This debate has started to warm up during the very week that Standard & Poor's argue that Poland, Hungary, the Czech Republic and Slovakia are suffering from reform fatigue:

None of the four Central European EU countries feels enthusiastic about continuing budget consolidation, as the political atmosphere is hostile and the population is exhausted by reforms. “Political unwillingness or inability to tackle structural reforms and further consolidate public finances could limit improvements in credit quality of the four largest Central and Eastern European countries (the CEE-4),” Standard & Poor's analysts wrote in a report titled “Reform Fatigue Clouds A Brighter Outlook For Central European Sovereign Ratings.”

Ageing, Opportunity or Challenge?

The world bank has a short article on ageing in Hungary, entitled Hungary’s Aging Population – A Challenge as Well as an Opportunity. Actually I think the World Bank highlight the problems reasonably well, but at the same time they may underestimate the difficulties involved in looking for solutions. In the short term I still feel that facilitating inward migration is very important, but first, of course, Hungary needs to stabilise the current economic issues she has.

Points of note in the article are:

In the first 25 years of this century, Hungary is slated to lose 8 percent of its population. The proportion of the population over 65 years of age will increase by 40 percent by 2025, so that more than one in every five Hungarians will be over 65. If this dramatic aging is not managed effectively, it could knock Hungary off the path of converging with Western European economies and it could jeopardize plans to meet the requirements for joining the Euro zone.
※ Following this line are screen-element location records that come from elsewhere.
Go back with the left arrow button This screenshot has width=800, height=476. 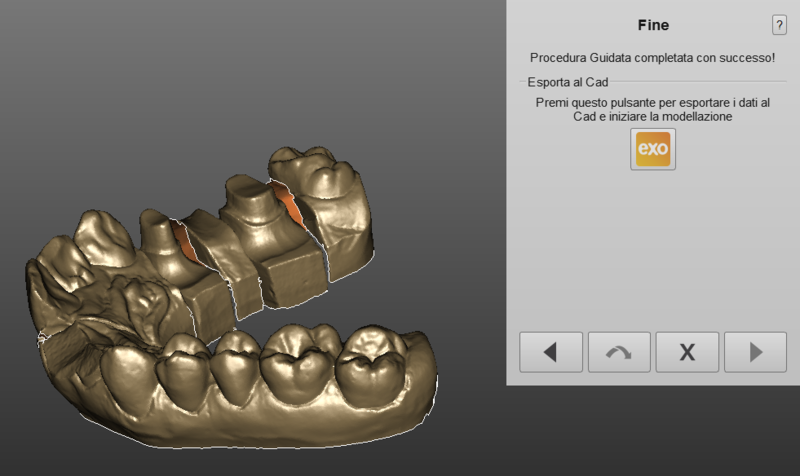coord(550,352)
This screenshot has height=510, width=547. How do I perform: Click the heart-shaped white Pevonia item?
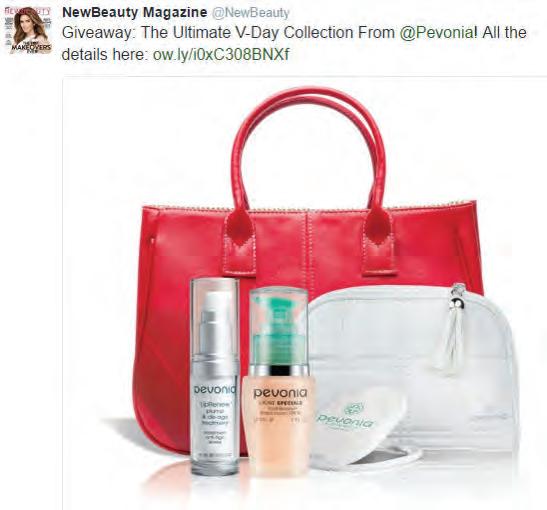pos(359,426)
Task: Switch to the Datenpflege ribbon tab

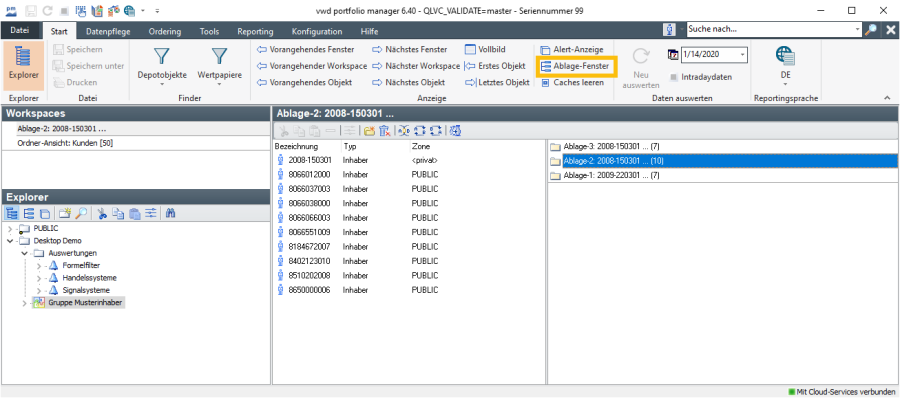Action: click(x=108, y=32)

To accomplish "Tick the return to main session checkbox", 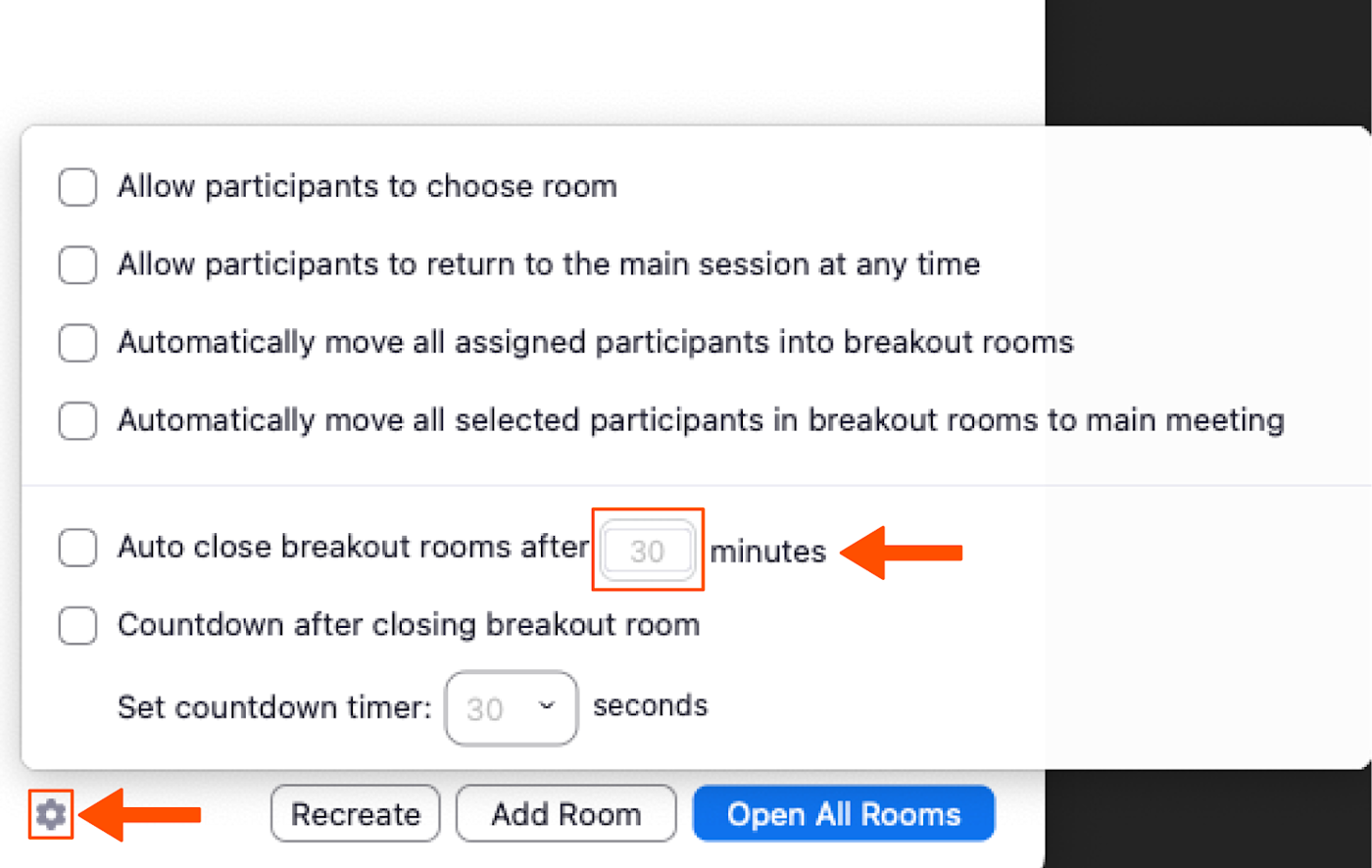I will [x=77, y=265].
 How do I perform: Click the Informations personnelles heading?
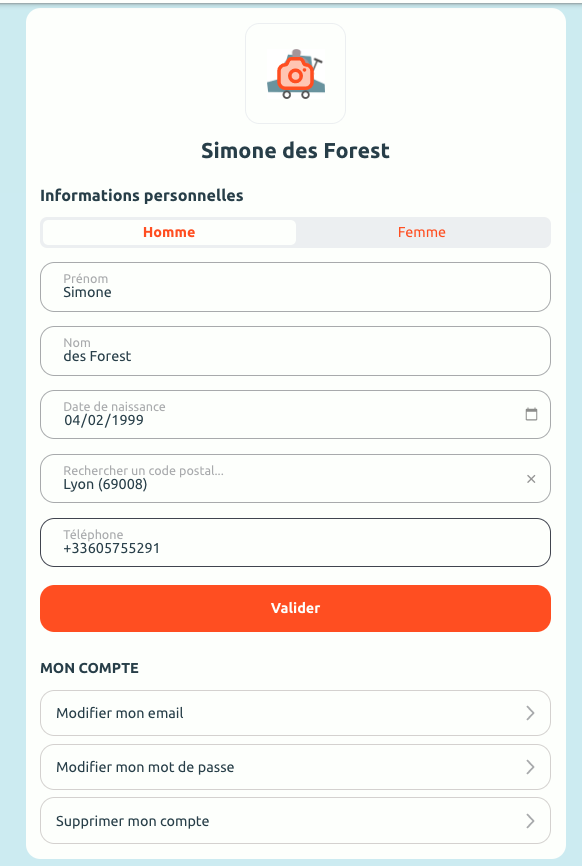click(x=142, y=196)
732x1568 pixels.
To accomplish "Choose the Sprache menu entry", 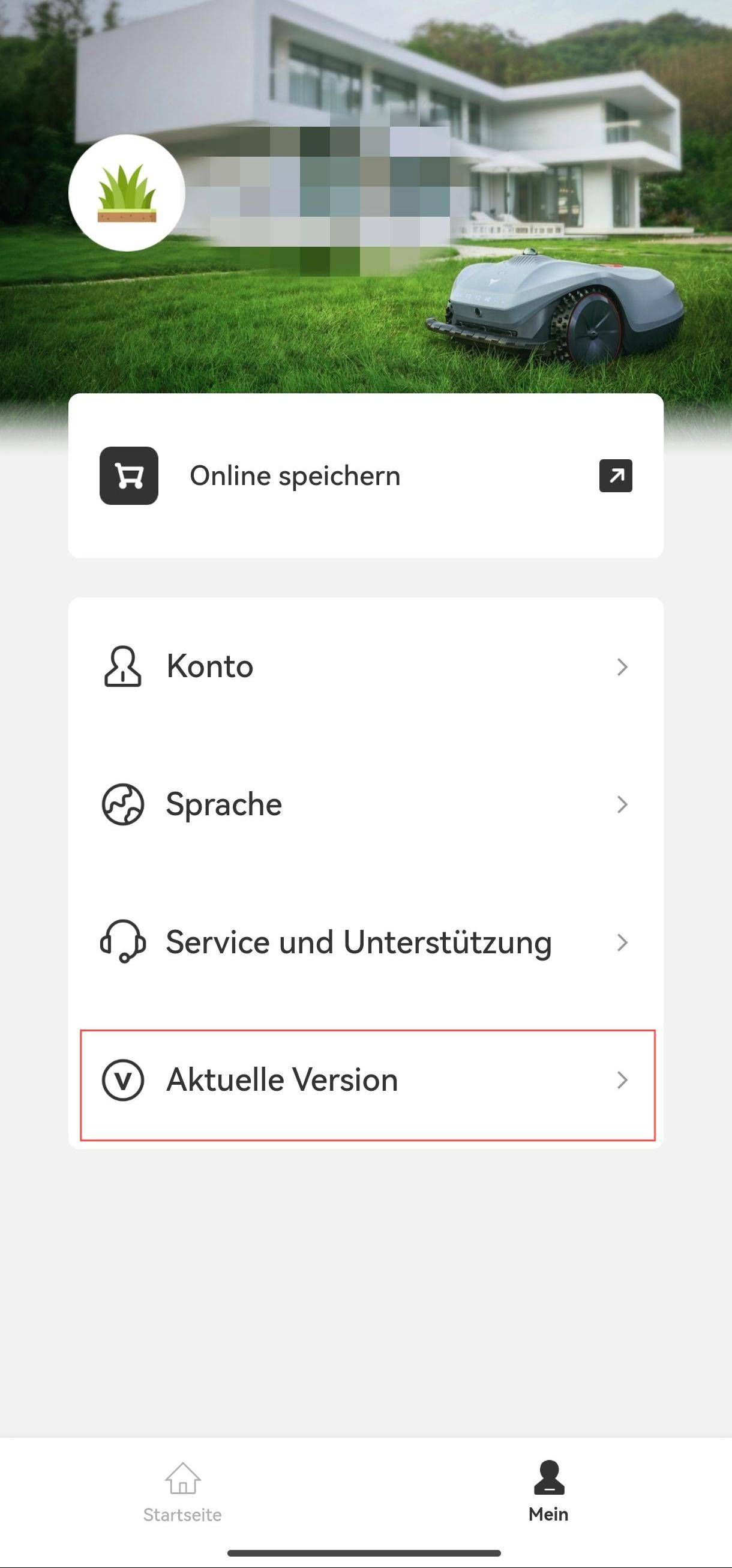I will [365, 804].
Indeed, the demographic transition in the former Eastern bloc has not hit the headlines as much as the political and economic upheaval since the late 1980s but still is a transition that may be just as far-reaching.
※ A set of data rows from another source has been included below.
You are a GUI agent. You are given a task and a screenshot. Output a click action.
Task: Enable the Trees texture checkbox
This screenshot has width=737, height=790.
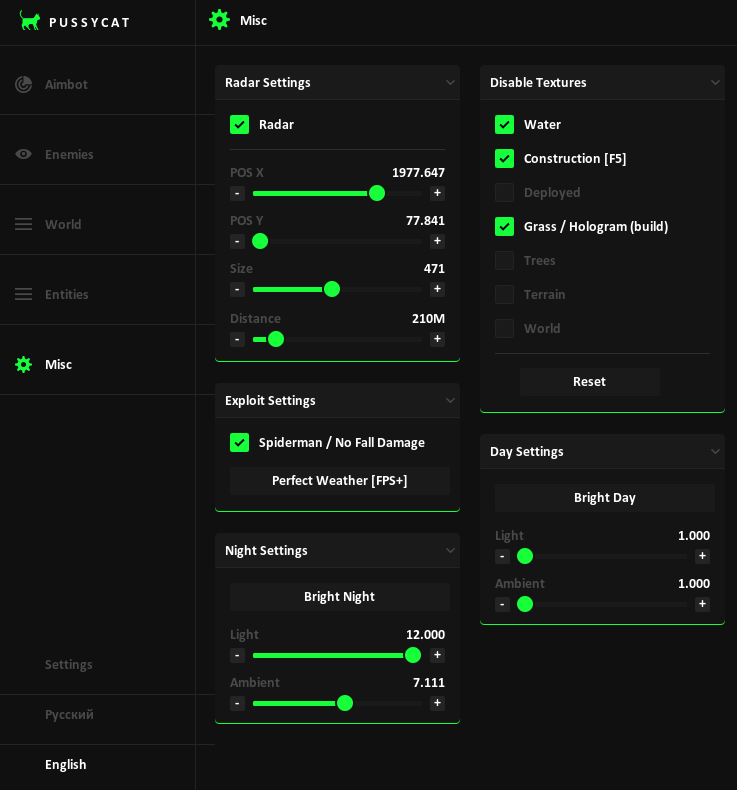pyautogui.click(x=504, y=260)
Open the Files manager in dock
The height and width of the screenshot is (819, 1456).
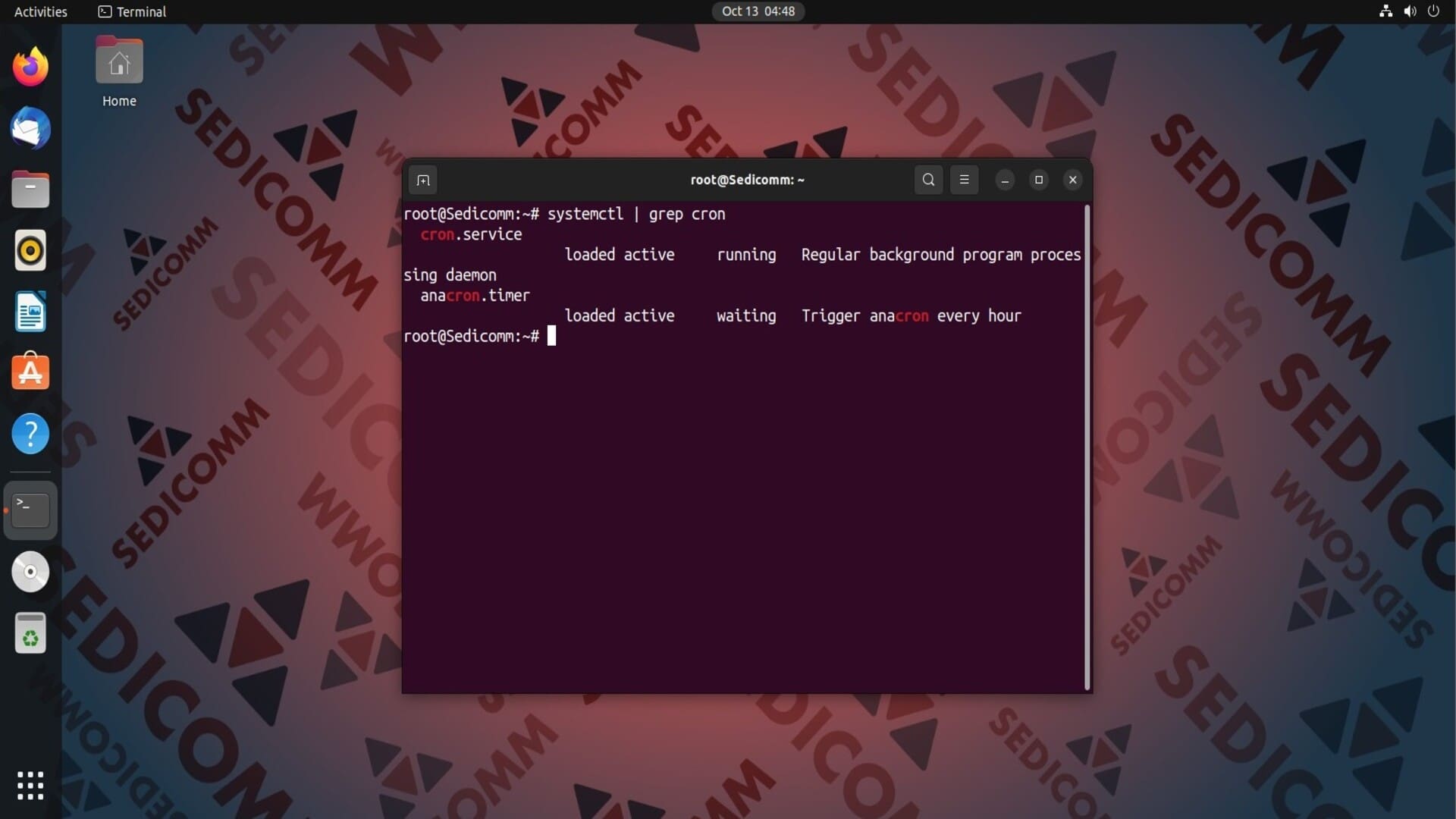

This “third transition” is the rapidly aging of the 400 million people who live in these former socialist countries. All 27 of these countries will have a significantly higher share of people over the age of 65 in 2025 than they had at the turn of the century. During the next two decades, they are projected to see their total population shrink by almost 24 million people, with Russia alone standing to lose 17 million and Ukraine another 12 million. These projections are dramatic but what really makes the situation unique is that Hungary and its neighbors to the east must deal with the impacts of aging in a much more challenging environment than its neighbors to the west. No other rapidly aging countries in the world are still in the process of developing mature economic and political institutions. And it is unique precisely because – as in Hungary – the process of demographic transition is accelerating even though the process of economic transition is far from complete.

The overlapping of the demographic transition with the incomplete economic transition thus has the prospect of altering the socio-economic fabric of Hungary and its neighbors. They run the risk of ballooning public expenditures, as historically large pension obligations mount with aging populations, and as institution-based elder care systems demand more and more public resources. These societies also face a growth challenge, as the working age population shrinks and aging individuals potentially save less.

There are two straightforward policy solutions – even discounting immigration, which may be an important factor, but socio-politically challenging. The first is increasing the participation rate of those who are of working-age population today. ......... But a second route is even more powerful – improving the productivity of those who are in the workforce. To do this, Hungary will need to commit to a range of farsighted reforms – in improving education, including adult education and lifelong learning, and in ensuring that the investment climate will encourage the creation of new innovative firms and improvement in the productivity of existing enterprises.

Monday, July 02, 2007

Industrial Production Continues To Rise

Portfolio Hungary has this:

Following a fall in May, Hungary's manufacturing industry has apparently found its footing again in June. While the PMI plummeted to 51.5 in May from 57.6 in April, the seasonally adjusted indicator rose 0.7 percentage points m/m to 52.2 in June, the Hungarian Association of Logistics, Purchasing and Inventory Management (HALPIM), the publisher of the index, reported on Monday.


Now as they also note an index figure above 50 indicates expansion while a figure below 50 shows contraction in economic activity. So let's look at the graph to see what has been happening.




What we should note here is that since the Jan-March quarter 2005, industrial output has been expanding steadily. In February this year the rate of increase of output accelerated rapidly, then fell back. In May it seems to have touched bottom (since in that month it barely grew at all), and this month the expansion rate has rebounded ever so slightly. Where we go from here at this point is anyones guess, since there is no clear trend, but I would expect the expansion to continue, at least for the time being, since if it didn't, well we would be in a mess, wouldn't we.